Work order:
Once every line containing "computer" has been counted, report the total for the data and nothing else.
Information given START
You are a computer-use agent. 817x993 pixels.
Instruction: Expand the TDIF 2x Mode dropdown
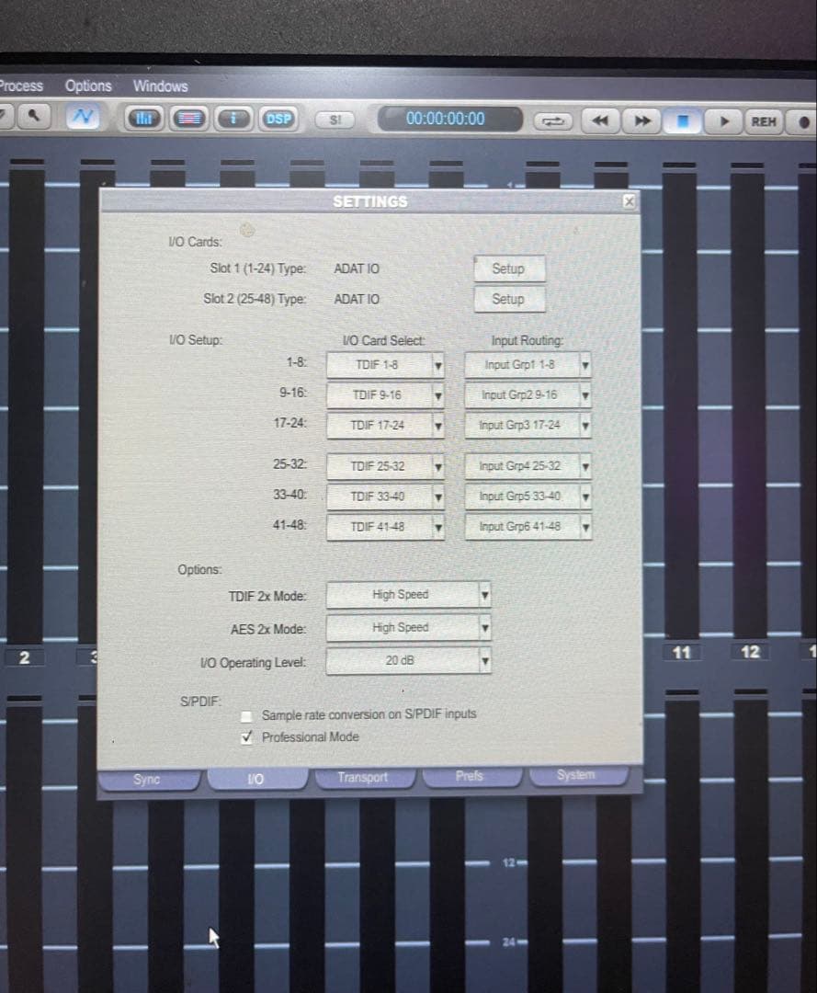[x=484, y=596]
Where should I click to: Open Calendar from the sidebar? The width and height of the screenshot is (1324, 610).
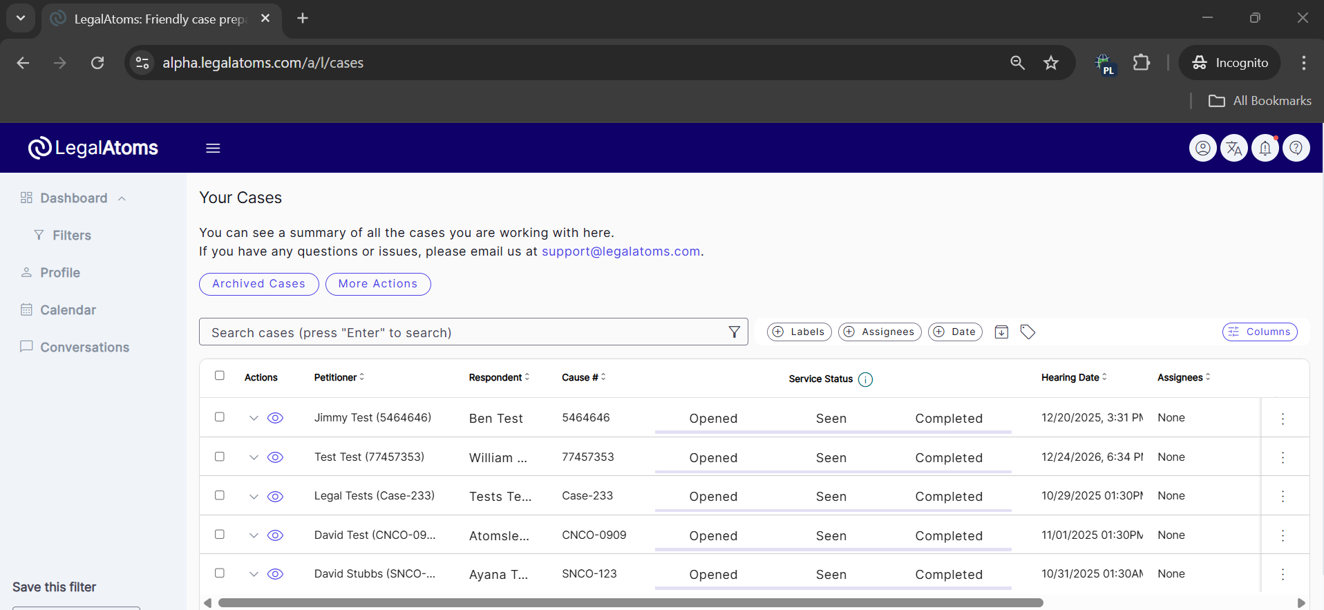(x=68, y=310)
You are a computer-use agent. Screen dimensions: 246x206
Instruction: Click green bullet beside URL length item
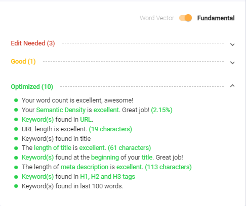[16, 129]
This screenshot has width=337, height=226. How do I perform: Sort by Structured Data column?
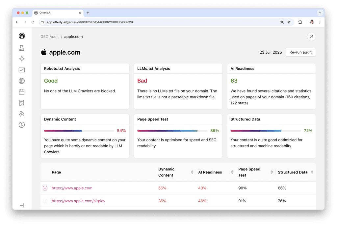(x=312, y=172)
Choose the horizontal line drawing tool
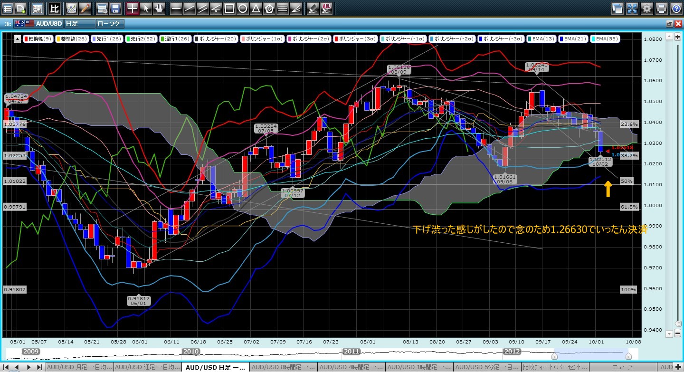Image resolution: width=684 pixels, height=372 pixels. point(176,8)
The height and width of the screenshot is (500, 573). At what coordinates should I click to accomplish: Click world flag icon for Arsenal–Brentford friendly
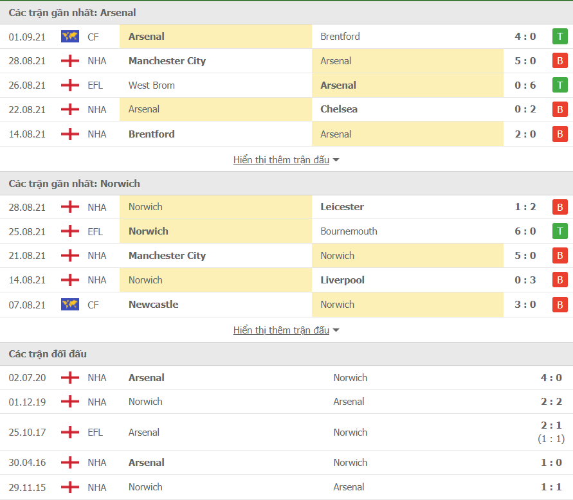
Information given END
Expected answer:
2